▸ Data under study
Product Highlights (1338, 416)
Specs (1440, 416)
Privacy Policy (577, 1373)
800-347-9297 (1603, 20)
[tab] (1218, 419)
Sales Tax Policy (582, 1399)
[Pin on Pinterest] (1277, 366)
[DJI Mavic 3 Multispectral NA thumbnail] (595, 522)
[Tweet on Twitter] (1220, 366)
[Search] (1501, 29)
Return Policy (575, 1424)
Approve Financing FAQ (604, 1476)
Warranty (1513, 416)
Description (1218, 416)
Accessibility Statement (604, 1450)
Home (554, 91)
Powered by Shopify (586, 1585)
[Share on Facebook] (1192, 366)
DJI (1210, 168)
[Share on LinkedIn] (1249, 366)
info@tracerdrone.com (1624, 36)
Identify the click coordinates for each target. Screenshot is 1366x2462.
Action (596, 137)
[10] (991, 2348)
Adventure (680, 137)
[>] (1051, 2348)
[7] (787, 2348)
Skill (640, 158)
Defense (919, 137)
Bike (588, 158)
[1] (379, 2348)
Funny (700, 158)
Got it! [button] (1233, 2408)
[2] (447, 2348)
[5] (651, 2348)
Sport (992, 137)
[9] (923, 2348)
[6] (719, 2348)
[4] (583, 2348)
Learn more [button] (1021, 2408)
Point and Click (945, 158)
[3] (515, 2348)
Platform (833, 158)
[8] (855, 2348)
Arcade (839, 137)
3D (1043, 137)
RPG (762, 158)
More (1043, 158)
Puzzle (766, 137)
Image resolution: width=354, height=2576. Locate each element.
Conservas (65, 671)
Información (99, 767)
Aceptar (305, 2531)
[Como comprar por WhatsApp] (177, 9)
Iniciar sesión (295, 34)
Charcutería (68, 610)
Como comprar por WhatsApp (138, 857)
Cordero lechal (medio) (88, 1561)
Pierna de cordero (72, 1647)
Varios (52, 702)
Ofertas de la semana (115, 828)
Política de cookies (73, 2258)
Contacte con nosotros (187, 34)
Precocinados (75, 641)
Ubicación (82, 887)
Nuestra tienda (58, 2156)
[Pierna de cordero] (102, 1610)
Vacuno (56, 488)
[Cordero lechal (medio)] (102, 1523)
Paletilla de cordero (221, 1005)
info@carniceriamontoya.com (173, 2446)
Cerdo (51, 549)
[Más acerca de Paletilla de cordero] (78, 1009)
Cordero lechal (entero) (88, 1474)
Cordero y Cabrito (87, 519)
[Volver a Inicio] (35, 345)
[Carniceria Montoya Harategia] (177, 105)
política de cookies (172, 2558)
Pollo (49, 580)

▸ Exercise instructions
In the entries above, count each line that includes "Paletilla" and report the total with no other text.

▸ Reply to the exercise
2